In the listing below, how many lines contain "computer"? Answer with the number alone.
━━━━━ Records for this task
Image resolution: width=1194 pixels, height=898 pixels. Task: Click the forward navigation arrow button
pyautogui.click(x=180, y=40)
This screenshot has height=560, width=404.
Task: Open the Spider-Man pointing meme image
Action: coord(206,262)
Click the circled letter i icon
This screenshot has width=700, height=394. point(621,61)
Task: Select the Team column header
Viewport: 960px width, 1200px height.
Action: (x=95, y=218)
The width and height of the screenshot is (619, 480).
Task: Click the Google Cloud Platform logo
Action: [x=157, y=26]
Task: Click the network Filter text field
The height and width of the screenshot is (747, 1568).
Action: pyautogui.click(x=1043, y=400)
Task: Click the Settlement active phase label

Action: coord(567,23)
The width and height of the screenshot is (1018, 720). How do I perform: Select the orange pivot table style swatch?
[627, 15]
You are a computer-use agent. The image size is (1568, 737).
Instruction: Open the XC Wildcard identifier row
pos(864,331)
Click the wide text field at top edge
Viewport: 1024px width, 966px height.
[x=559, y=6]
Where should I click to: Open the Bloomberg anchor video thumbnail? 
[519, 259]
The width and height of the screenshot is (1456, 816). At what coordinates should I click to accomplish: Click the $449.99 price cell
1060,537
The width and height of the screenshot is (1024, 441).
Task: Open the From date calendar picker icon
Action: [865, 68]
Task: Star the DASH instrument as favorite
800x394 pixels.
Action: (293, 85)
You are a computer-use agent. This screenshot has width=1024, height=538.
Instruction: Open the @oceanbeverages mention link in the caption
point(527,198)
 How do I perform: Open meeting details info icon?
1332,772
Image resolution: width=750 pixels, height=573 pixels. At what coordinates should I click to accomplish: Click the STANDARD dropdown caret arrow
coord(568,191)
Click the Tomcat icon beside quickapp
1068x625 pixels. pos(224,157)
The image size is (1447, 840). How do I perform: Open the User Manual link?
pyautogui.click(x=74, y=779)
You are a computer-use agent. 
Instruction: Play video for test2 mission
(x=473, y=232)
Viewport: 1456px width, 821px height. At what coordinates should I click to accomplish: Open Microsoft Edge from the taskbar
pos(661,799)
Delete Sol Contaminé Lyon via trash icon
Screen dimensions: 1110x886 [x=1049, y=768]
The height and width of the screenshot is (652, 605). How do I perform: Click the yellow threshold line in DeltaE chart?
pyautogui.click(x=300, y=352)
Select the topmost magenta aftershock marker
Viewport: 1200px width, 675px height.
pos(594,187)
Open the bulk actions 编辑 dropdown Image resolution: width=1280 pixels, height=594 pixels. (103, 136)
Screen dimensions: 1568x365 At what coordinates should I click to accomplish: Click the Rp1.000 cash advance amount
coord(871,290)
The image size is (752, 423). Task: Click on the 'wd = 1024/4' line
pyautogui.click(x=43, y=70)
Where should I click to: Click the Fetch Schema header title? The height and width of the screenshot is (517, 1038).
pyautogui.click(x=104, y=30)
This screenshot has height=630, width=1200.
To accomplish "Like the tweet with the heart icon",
━━━━━━━━━━
• Written answer: 3